The first case out of the court to deal with employment (and indeed one of the first Charter cases to be heard) was Skapinker v. The Law Society. In that case Mr. Skapinker was a permanent resident, but not a citizen of Canada and had therefore been precluded from being admitted to the Ontario Bar by viture of s.28 of the Law Society Act. The case raised an interesting employment question which was whether s.6(2) of the Charter created a "right to work" in Canada.
Section 6 provides:
(2) Every citizen of Canada and every person who has the status of a permanent resident of Canada has the right
(a) to move to and take up residence in any province; and
(b) to pursue the gaining of a livelihood in any province.
After analysing the purpose of the section and canons of legislative interpretation the court held:
"I conclude, for these reasons, that para. (b) of subs. (2) of s. 6 does not establish a separate and distinct right to work divorced from the mobility provisions in which it is found. The two rights (in para. (a) and in para. (b)) both relate to movement into another province, either for the taking up of residence, or to work without establishing residence.
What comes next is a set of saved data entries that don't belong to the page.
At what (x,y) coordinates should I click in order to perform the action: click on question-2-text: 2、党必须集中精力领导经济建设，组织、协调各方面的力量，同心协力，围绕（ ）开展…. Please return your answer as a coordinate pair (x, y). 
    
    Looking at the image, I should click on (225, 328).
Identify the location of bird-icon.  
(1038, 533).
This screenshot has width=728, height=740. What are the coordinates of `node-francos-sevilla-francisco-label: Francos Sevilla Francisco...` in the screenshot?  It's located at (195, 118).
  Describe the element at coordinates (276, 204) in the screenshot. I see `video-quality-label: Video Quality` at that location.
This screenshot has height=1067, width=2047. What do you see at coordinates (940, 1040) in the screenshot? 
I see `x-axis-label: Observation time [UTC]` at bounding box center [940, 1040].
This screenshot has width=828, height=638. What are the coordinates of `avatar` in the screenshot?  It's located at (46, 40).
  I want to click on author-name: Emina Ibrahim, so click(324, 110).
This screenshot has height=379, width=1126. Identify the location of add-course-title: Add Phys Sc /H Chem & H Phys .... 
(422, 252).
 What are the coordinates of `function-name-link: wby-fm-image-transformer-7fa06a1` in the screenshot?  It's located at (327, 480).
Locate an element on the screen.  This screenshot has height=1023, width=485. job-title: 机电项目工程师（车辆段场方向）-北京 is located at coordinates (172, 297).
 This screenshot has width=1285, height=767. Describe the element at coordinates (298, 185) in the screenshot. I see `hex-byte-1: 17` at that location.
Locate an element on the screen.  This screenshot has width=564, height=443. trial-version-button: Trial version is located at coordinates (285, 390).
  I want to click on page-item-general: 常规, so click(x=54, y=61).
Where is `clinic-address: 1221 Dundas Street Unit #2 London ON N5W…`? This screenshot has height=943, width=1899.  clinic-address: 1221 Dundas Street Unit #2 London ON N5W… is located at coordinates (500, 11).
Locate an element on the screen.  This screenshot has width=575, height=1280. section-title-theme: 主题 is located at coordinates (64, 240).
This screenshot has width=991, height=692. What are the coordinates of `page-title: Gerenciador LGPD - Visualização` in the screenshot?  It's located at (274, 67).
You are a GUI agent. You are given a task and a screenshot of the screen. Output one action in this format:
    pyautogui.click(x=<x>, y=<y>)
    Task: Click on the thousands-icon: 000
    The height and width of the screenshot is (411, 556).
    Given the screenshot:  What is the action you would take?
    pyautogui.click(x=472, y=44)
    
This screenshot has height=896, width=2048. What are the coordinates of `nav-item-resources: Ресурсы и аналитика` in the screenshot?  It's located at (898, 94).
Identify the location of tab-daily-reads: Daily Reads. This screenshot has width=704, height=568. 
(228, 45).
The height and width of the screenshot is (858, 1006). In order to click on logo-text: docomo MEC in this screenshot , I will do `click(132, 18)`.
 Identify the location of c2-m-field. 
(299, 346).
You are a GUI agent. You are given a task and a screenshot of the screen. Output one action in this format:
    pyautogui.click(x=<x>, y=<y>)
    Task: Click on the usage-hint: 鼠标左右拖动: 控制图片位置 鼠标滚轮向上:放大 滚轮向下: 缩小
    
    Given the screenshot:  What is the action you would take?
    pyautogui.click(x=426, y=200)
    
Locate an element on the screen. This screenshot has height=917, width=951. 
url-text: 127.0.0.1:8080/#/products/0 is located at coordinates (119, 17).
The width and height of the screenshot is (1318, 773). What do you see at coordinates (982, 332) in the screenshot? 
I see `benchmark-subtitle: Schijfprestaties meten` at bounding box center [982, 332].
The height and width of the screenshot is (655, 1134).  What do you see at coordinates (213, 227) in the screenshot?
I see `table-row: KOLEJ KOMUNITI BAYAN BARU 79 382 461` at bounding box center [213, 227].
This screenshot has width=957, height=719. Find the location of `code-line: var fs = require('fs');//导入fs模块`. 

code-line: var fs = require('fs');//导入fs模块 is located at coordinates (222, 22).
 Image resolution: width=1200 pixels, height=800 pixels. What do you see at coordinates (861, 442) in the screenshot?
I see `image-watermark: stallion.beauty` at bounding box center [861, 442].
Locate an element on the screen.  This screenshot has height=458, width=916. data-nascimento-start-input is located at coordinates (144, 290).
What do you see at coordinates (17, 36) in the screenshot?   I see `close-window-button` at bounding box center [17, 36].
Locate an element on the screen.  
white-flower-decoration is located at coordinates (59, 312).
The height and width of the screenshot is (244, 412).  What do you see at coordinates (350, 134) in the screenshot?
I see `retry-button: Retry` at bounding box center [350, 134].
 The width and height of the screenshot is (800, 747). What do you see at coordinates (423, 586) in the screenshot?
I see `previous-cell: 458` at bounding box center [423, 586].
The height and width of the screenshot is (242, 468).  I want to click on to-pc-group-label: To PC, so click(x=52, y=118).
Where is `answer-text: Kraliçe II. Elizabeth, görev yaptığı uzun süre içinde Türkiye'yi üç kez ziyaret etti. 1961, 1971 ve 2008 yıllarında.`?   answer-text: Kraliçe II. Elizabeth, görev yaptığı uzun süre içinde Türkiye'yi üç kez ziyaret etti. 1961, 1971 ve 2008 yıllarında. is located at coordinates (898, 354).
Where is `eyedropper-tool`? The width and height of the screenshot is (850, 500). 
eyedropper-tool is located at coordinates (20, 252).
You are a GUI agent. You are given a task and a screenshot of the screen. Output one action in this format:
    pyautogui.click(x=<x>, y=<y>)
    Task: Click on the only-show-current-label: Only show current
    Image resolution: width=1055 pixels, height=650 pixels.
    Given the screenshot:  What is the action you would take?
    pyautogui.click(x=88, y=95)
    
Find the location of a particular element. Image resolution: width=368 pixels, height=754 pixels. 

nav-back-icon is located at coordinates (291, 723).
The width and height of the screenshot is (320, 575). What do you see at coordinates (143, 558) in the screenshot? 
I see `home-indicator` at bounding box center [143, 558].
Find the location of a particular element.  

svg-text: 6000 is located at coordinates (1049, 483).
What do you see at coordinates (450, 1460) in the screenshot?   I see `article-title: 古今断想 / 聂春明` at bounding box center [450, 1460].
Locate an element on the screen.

Paragraph (b), therefore, does not avail Richardson of an independent constitutional right to work as a lawyer in the province of residence so as to override the provincial legislation."
So, in the end, Mr. Skapinker would have been denied the right to work (at least as a lawyer) in Ontario, but for the fact that by the time the case got to the Supreme Court, Skapinker had already become a citizen of Canada and had been called to the bar of Ontario. (Mr. Skapinker continues to practice family law in Toronto today.)
The first real positive case in non-union employment law was the Vriend case out of Alberta. Mr. Vriend was fired for the sole reason that he was homosexual. Alberta law, which did not protect sexual orientation, was held unconstitutional.
One interesting case involved the application by an individual to be excluded from membership in a union. The law allows for mandatory membership and mandatory union dues. The employee, Mr. Lavigne objected to his money (union dues) being used to fund such causes as anti nuclear campaigns, pro-choice campaigns and NDP party functions. The Supreme Court held, that the Freedom of Association did not include the freedom not to associate.
In Dickason v. U of A, The Supreme Court held that the mandatory retirement provisions of the provincial human rights legislation was constitutional. The same result was reached in the McKinney v. U Guelph case in Ontario.
In Weber v. Ontario Hydro, the Supreme court held that arbitrators had the power to award Charter remedies. Though a strong dissenting panel appears to have carried the court recently when leave to appeal was refused in the OPSEU (Olivo) case on the issue of arbitrators awarding tort damages.
In the world of what might be called non standard employment, the Ontario Court of Appeal held that Squeegee kids had the right to freedom of expression as well -- just not a right that could be exercised on public streets (see R v. Banks).
In R. v Big M Drug Mart, the SCC held that the Lord's Day Act was unconstitutinal thus opening the door for many more people to work on Sundays.
In Osborne v. Canada, the SCC held that lower level government employees should be allowed to participate in the political electon process, ie. work for a candidate and the prohibition against such participation in the Public Service Employees Act violates the Freedom of Expression in the Charter.
In Slaight Communications the SCC held that an order by a Canada Labour Board adjudicator requiring an employer to write a specific letter of reference did not violate the employer's freedom of expression under the Charter (saved by s.1)
In the PSAC case, a case dealing with the right of government employees to strike on the basis of freedom of assocation, the court made its oft cited comments:
"Work is one of the most fundamental aspects in a person's life, providing the individual with a means of financial support and, as importantly, a contributory role in society. A person's employment is an essential component of his or her sense of identity, self-worth and emotional well-being. Accordingly, the conditions in which a person works are highly significant in shaping the whole compendium of psychological, emotional and physical elements of a person's dignity and self respect."